Bible Way celebrates 37 years, remembers founding pastor
By LYNETTE SOWELL
Cove Leader-Press
Sunday afternoon was the culmination of days of remembrance at Bible Way Missionary Baptist Church in Copperas Cove
What was originally scheduled as a time to celebrate the church’s 37 years in Copperas Cove on Sunday also included a “homegoing” service on Friday morning for Bible Way’s founding pastor, the Rev. S.D. McMullen, who passed away on October 7. Members of the church also gathered on Thursday evening for a time of visitation with the family as they all remembered and shared stories about Rev. McMullen.
After McMullen’s memorial on Friday morning, he was buried with full military honors at the Central Texas State Veterans Cemetery. For Friday’s service, the ladies of the church were asked to wear white with a blue corsage in honor of McMullen.
At the moment, Rev. Will Jackson is serving as leader at the church where he has been a member since 1984, for most of the church’s 37 years.
Jackson spoke about some of the legacy that McMullen has left behind, not just for the church, but the Copperas Cove community.
“Like I told them on Sunday, we’re going to love the lord, love the church, and love the people. With time and moving forward, we’re going to make sure all of three those are true, and then everything else will take care of everything else.”
Included in McMullen’s legacy is the unity walk for the entire community held annually on Martin Luther King Jr.’s birthday for the past 19 years, an event which McMullen both founded and organized.
In conjunction with the Unity Walk, the church also awards four $1,000 scholarships to local high school seniors from Copperas Cove to Temple.
Also within the church, Jackson said they will keep on with their areas of ministries beyond the walls to include its jail ministry at Bell County Youth Services in Killeen, prison ministry at the Woodman Unit in Gatesville. The church is also supporting three missions in Belize, South America.
Closer to home, the church continues its active ministry to the youth, with McMullen saying they want the church to be purposely inter-generational, something that McMullen strived for.
A native of Mississippi, Pastor McMullen became an ordained deacon while serving in the military in Germany and accepted the call to preach after moving to Copperas Cove. According to his obituary, McMullen preached his first sermon on Sept. 3, 1978 at Unity Missionary Baptist Church of Copperas Cove. He served as the pastor and founder of Bible Way Missionary Baptist Church since it first opened its doors on Jan. 21, 1980.
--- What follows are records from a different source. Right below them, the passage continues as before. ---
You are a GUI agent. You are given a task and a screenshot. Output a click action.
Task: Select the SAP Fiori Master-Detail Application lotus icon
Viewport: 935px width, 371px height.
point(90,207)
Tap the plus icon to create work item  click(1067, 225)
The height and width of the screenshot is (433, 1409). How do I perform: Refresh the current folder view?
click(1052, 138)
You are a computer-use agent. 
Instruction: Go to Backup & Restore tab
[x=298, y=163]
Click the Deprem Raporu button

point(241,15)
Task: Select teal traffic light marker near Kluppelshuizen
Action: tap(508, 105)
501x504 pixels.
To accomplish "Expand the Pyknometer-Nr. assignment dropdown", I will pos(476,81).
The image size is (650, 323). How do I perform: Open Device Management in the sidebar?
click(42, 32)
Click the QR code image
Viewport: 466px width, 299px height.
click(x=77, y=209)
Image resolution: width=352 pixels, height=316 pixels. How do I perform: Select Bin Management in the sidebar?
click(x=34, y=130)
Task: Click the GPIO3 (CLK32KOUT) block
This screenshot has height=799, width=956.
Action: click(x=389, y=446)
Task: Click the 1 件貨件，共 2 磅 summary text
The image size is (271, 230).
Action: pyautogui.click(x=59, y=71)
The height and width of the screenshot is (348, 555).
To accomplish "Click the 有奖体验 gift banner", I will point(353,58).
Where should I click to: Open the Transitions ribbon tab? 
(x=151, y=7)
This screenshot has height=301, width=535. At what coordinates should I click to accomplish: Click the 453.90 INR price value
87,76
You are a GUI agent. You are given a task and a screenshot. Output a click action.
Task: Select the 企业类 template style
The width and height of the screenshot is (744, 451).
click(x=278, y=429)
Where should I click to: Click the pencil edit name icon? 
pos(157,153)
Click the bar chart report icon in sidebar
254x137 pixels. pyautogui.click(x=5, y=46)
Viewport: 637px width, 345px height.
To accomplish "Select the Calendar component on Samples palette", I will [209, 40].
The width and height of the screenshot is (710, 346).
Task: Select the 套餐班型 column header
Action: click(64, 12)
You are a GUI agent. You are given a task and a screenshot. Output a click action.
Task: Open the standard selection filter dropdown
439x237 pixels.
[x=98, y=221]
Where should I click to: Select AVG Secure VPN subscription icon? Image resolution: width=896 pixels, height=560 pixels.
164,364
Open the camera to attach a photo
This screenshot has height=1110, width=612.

McMullen was a past president of the Bell County Ministerial Alliance of Killeen/Copperas Cove; board member of the Evangelical, Home Mission and the Foreign Mission Boards of the Missionary Baptist General Convention of Texas; past chairman of the Evangelical Board of the Good Hope Western District Association of Waco. He also served as a negotiation/social worker for the Texas Department of Corrections, and formerly taught at Ellison High School, the American Preparatory Institute, as well as the external education division of the Fort Worth Theological Seminary.
He leaves behind his wife, Anne L. Polk McMullen, and a son, Shawn DeMeras McMullen, three grandchildren, three sisters, and numerous nieces and nephews.
McMullen had earned associate, two bachelor’s degrees, a Master of Divinity degree from Fort Worth Theological Seminary, and was a candidate for a Doctorate of Philosophy Degree in Theology/Divinity, also at the Fort Worth Theological Seminary.
Among the awards McMullen received was the key to the City of Copperas Cove, along with proclamations from President Obama and Governor Rick Perry in March 2015.